Reputation: 79013
Consider these two strings:
wchar_t* x = L"xy\x588xla";
wchar_t* y = L"xy\x588bla";
Upon reading this you would expect that both string literals are the same except one character - an 'x'
instead of a 'b'
.
It turns out that this is not the case. The first string compiles to:
y = {'x', 'y', 0x588, 'x', 'l', 'a' }
and the second is actually:
x = {'x', 'y', 0x588b, 'l', 'a' }
They are not even the same length!
Yes, the 'b'
is eaten up by the hex representation ('\xNNN'
) character.
At the very least, this could cause confusion and subtle bugs for in hand-written strings (you could argue that unicode strings don't belong in the code body)

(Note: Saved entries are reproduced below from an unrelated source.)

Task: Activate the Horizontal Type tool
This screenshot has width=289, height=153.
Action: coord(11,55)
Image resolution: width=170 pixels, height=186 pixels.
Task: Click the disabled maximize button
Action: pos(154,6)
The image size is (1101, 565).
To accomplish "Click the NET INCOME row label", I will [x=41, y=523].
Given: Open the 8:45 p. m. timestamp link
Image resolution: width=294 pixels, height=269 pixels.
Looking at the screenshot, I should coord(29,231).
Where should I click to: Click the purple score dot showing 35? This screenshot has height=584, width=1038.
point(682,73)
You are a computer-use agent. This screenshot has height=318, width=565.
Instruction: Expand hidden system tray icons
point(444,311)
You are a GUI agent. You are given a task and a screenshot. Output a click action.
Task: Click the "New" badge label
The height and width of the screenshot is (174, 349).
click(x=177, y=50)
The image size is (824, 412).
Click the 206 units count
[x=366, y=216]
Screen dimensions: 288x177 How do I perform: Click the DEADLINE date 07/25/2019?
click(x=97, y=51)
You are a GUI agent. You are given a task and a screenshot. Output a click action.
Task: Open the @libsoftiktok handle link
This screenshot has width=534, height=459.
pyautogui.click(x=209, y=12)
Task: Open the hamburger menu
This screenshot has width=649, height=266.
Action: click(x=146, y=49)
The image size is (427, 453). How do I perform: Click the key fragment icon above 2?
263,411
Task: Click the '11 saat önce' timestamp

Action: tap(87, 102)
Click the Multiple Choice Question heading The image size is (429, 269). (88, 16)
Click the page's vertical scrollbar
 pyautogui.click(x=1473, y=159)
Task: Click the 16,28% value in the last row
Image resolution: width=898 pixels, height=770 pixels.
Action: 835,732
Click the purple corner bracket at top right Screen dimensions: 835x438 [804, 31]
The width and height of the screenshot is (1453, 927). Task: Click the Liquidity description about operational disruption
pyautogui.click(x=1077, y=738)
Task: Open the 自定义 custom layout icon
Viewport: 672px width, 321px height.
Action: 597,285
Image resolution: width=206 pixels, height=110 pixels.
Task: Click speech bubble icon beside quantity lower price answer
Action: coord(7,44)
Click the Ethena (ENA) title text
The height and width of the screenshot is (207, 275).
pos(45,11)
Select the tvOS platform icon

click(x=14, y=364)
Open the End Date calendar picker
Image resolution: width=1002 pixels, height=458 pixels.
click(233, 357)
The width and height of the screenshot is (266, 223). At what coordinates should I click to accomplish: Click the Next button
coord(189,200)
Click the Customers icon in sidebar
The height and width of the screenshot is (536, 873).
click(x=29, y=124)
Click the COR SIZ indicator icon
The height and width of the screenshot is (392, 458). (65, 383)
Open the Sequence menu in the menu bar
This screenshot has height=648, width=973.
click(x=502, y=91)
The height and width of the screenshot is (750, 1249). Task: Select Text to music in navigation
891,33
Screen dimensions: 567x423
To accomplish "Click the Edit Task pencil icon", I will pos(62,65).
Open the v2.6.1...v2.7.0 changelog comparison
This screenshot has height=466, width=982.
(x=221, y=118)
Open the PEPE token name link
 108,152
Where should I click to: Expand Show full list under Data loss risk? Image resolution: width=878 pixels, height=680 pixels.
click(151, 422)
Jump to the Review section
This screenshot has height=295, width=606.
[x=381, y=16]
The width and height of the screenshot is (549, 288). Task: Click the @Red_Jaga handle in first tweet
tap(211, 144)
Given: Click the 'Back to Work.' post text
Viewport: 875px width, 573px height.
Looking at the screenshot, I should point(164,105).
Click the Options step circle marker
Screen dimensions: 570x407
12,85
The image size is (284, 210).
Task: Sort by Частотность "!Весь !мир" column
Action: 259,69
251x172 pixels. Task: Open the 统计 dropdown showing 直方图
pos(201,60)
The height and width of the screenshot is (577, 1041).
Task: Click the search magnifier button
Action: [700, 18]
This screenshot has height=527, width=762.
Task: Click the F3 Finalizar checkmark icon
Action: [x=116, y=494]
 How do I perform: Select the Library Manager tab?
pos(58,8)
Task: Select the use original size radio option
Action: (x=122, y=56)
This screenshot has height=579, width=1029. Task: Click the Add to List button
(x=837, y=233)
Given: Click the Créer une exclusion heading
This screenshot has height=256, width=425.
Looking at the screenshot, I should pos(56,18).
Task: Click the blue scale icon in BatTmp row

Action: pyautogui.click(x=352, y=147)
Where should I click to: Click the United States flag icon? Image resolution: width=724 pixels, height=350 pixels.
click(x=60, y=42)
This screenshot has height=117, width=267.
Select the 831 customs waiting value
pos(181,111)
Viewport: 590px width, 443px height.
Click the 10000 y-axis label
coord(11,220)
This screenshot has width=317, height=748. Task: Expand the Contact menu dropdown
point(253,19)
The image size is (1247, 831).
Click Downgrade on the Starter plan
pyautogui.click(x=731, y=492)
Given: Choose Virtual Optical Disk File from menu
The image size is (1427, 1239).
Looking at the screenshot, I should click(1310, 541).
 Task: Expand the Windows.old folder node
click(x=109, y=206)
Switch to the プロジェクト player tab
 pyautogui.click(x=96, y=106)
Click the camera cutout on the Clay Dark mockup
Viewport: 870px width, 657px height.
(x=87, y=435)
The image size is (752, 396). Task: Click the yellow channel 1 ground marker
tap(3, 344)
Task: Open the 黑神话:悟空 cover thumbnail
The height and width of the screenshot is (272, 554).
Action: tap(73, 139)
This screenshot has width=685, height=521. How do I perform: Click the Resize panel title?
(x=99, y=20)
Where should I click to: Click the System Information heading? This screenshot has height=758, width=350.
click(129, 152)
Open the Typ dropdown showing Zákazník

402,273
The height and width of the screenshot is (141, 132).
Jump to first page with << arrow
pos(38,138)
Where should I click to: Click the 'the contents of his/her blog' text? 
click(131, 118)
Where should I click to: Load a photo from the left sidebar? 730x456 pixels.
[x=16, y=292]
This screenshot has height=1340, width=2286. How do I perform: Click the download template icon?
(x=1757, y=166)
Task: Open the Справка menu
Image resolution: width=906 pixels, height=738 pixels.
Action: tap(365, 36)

But the more serious problem, and the one I am facing, is in auto-generated code. There just doesn't seem to be any way to express this: {'x', 'y', 0x588, 'b', 'l', 'a' }
as a literal string without resorting to writing the entire string in hex representation, which is wasteful and unreadable.
Any idea of a way around this?
What's the sense in the language behaving like this?
Upvotes: 8
Views: 3206
Reputation: 145419
A simple way is to use compile time string literal concatenation, thus:
wchar_t const* y = L"xy\x588" L"bla";
Upvotes: 14